>> Start Text block

LIGHTING—There was little need for lighting in schools, as one-room schools usually had large windows. When added lighting was needed, New England schools used whale oil lamps and candles. Kerosene lamps were used in prairie schools. Today, students and educators have the benefit of electricity to light classrooms and power all types of electrical tools to make learning more flexible, accessible and interesting. Electrical lighting has allowed the school day to be extended beyond sundown. This extension of the school day has meant that overcrowded schools can accommodate more students through longer days & extra shifts. School buildings are now also more integrated into the life of the broader community, being used for such after-hours activities as adult classes and community meetings.

>> End Text block

▶ [Problems to work on]:
**1.** List the light sources that the school lighting passage says earlier schools used when they needed more light than their windows gave.
**2.** Please transcribe the part of the school lighting passage that opens with the words containing "LIGHTING—There was little" and closes with "and community meetings.".

>> Start Raw records

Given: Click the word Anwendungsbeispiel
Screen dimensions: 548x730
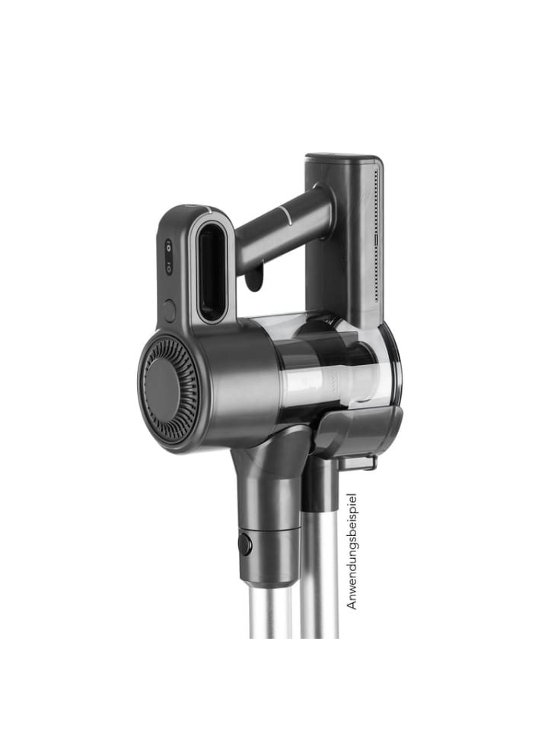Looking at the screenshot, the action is (x=352, y=551).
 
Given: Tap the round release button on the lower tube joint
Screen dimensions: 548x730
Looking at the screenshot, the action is (x=245, y=544).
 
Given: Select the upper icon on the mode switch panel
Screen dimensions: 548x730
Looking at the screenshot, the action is (x=168, y=247).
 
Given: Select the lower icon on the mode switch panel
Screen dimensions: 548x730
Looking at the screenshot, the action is (x=168, y=268).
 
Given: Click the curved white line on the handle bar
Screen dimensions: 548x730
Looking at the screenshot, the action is (x=285, y=217).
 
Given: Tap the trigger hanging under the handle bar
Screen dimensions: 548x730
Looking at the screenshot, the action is (x=254, y=279).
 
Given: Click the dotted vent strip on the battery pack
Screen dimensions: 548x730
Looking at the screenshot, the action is (x=377, y=236).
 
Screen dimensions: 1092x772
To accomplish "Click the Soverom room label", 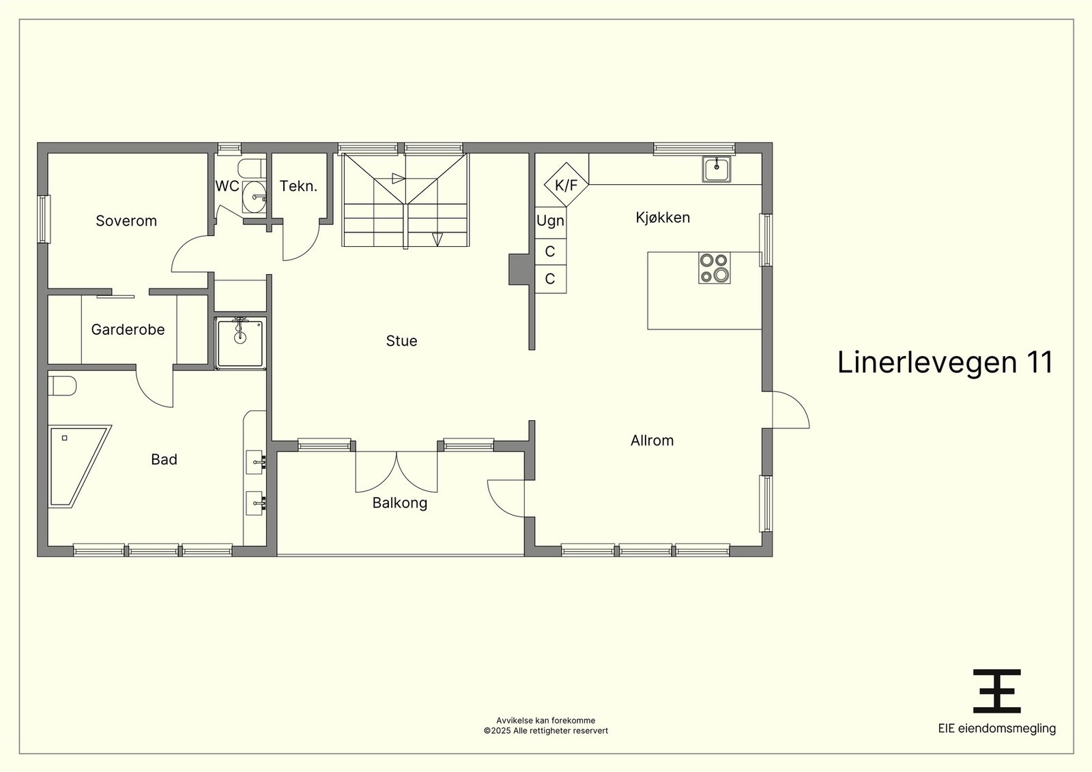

>> End Raw records

▶ [Results by task]:
**1.** whale oil lamps, candles, kerosene lamps

**2.**
LIGHTING—There was little need for lighting in schools, as one-room schools usually had large windows. When added lighting was needed, New England schools used whale oil lamps and candles. Kerosene lamps were used in prairie schools. Today, students and educators have the benefit of electricity to light classrooms and power all types of electrical tools to make learning more flexible, accessible and interesting. Electrical lighting has allowed the school day to be extended beyond sundown. This extension of the school day has meant that overcrowded schools can accommodate more students through longer days & extra shifts. School buildings are now also more integrated into the life of the broader community, being used for such after-hours activities as adult classes and community meetings.